> [Saved entries]:
____________
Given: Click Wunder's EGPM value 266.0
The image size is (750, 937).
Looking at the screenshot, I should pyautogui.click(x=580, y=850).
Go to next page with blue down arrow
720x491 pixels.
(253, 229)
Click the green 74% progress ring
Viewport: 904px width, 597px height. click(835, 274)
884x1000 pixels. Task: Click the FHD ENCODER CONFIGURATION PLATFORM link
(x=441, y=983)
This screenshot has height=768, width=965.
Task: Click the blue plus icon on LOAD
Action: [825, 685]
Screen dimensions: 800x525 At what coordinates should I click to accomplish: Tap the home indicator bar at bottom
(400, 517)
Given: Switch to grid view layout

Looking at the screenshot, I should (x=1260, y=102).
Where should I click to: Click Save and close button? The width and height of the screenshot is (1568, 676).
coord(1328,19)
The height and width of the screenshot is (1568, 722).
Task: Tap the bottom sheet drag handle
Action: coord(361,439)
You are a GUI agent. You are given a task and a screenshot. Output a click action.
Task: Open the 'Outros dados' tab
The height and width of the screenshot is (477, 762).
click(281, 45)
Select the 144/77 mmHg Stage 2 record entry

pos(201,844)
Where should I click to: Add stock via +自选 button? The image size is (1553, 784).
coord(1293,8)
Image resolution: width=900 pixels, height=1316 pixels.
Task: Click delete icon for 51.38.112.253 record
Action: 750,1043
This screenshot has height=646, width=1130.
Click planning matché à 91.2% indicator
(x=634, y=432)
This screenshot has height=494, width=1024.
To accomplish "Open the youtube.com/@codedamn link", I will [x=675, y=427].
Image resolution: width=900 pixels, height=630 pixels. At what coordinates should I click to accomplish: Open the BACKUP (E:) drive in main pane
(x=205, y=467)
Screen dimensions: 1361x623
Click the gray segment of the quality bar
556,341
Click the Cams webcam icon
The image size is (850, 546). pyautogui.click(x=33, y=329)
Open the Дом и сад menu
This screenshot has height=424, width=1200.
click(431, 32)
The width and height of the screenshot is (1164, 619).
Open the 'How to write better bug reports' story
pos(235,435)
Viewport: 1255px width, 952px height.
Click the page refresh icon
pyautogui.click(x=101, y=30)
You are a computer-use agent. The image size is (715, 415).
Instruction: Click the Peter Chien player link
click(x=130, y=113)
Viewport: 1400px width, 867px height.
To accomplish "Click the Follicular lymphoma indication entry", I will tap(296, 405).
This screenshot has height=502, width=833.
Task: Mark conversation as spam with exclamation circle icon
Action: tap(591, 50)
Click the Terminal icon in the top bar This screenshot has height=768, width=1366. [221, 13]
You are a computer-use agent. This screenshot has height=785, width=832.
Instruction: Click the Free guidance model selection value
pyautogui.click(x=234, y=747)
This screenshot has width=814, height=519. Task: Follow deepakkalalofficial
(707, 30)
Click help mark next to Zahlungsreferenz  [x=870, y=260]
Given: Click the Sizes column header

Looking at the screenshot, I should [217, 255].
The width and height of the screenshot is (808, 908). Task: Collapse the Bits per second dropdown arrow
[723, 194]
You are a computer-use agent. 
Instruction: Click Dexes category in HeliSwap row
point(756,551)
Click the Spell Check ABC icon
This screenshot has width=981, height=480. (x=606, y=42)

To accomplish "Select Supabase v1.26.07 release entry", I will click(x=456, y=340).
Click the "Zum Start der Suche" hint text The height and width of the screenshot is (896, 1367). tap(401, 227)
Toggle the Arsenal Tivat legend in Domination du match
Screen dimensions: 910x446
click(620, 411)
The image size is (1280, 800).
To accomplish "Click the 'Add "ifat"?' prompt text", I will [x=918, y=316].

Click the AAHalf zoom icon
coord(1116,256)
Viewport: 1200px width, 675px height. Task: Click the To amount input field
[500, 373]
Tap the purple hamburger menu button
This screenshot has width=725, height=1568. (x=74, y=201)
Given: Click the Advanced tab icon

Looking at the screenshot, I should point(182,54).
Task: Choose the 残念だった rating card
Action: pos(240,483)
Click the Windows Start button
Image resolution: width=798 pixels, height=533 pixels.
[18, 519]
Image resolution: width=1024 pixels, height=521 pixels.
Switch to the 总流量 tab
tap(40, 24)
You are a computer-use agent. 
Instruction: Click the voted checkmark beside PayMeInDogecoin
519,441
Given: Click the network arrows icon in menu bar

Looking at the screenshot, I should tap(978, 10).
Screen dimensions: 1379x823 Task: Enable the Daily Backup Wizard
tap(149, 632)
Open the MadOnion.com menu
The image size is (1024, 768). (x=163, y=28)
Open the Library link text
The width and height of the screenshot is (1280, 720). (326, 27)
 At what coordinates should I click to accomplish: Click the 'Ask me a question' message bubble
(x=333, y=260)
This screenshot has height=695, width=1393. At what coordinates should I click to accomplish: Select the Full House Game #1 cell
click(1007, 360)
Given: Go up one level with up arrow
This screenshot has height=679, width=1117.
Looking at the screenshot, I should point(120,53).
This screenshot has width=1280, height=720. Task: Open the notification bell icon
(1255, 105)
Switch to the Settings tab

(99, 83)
____________
> [What to work on]: Take the lines from the first line of the records through the line holding "Open the Дом и сад menu", both included, and please reproduce them exactly with nothing added.

> [Your response]:
Given: Click Wunder's EGPM value 266.0
The image size is (750, 937).
Looking at the screenshot, I should pyautogui.click(x=580, y=850).
Go to next page with blue down arrow
720x491 pixels.
(253, 229)
Click the green 74% progress ring
Viewport: 904px width, 597px height. click(835, 274)
884x1000 pixels. Task: Click the FHD ENCODER CONFIGURATION PLATFORM link
(x=441, y=983)
This screenshot has height=768, width=965.
Task: Click the blue plus icon on LOAD
Action: [825, 685]
Screen dimensions: 800x525 At what coordinates should I click to accomplish: Tap the home indicator bar at bottom
(400, 517)
Given: Switch to grid view layout

Looking at the screenshot, I should (x=1260, y=102).
Where should I click to: Click Save and close button? The width and height of the screenshot is (1568, 676).
coord(1328,19)
The height and width of the screenshot is (1568, 722).
Task: Tap the bottom sheet drag handle
Action: coord(361,439)
You are a GUI agent. You are given a task and a screenshot. Output a click action.
Task: Open the 'Outros dados' tab
The height and width of the screenshot is (477, 762).
click(281, 45)
Select the 144/77 mmHg Stage 2 record entry

pos(201,844)
Where should I click to: Add stock via +自选 button? The image size is (1553, 784).
coord(1293,8)
Image resolution: width=900 pixels, height=1316 pixels.
Task: Click delete icon for 51.38.112.253 record
Action: 750,1043
This screenshot has height=646, width=1130.
Click planning matché à 91.2% indicator
(x=634, y=432)
This screenshot has height=494, width=1024.
To accomplish "Open the youtube.com/@codedamn link", I will [x=675, y=427].
Image resolution: width=900 pixels, height=630 pixels. At what coordinates should I click to accomplish: Open the BACKUP (E:) drive in main pane
(x=205, y=467)
Screen dimensions: 1361x623
Click the gray segment of the quality bar
556,341
Click the Cams webcam icon
The image size is (850, 546). pyautogui.click(x=33, y=329)
Open the Дом и сад menu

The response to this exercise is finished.